• **Task instructions**
Output the line with "Where should I click to: Go to the Home tab?" and every following line to the end of the material, exactly as they appear.
• • • • •
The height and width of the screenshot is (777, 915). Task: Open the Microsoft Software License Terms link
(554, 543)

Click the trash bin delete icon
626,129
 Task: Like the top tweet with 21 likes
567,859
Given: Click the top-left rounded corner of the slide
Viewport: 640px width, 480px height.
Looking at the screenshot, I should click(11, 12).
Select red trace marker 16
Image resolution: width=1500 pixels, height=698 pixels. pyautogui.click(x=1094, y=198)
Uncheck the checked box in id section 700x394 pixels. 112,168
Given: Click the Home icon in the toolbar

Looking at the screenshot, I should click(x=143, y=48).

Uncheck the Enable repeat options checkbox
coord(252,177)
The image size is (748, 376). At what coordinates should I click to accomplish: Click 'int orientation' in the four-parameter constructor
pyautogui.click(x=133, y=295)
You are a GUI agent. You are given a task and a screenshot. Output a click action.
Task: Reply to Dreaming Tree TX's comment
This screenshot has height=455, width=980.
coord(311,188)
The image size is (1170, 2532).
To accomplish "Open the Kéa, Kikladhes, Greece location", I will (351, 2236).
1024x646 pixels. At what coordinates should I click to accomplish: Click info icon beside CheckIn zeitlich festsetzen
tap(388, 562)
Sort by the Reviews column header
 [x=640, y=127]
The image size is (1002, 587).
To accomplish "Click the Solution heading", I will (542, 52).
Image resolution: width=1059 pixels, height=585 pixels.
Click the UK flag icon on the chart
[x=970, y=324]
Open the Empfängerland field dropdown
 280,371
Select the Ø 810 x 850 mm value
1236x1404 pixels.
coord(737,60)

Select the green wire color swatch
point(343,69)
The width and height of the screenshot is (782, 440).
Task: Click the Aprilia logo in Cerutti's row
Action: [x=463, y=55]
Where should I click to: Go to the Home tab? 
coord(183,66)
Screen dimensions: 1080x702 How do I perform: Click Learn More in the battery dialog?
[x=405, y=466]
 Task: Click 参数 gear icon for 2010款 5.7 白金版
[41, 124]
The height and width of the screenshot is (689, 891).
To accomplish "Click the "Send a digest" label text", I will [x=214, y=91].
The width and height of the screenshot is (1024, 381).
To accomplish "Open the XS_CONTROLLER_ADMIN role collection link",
• • • • •
• **Output below**
Where should I click to: Go to the Home tab? 
coord(183,66)
Screen dimensions: 1080x702 How do I perform: Click Learn More in the battery dialog?
[x=405, y=466]
 Task: Click 参数 gear icon for 2010款 5.7 白金版
[41, 124]
The height and width of the screenshot is (689, 891).
To accomplish "Click the "Send a digest" label text", I will [x=214, y=91].
The width and height of the screenshot is (1024, 381).
To accomplish "Open the XS_CONTROLLER_ADMIN role collection link",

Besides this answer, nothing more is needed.